Please return the whole listing, character for character.

## Material shown
%%

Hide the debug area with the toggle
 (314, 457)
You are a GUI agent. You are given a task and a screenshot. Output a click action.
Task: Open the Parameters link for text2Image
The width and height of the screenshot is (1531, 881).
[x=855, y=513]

%%

## Answer to this exercise
Hide the debug area with the toggle
 (314, 457)
You are a GUI agent. You are given a task and a screenshot. Output a click action.
Task: Open the Parameters link for text2Image
The width and height of the screenshot is (1531, 881).
[x=855, y=513]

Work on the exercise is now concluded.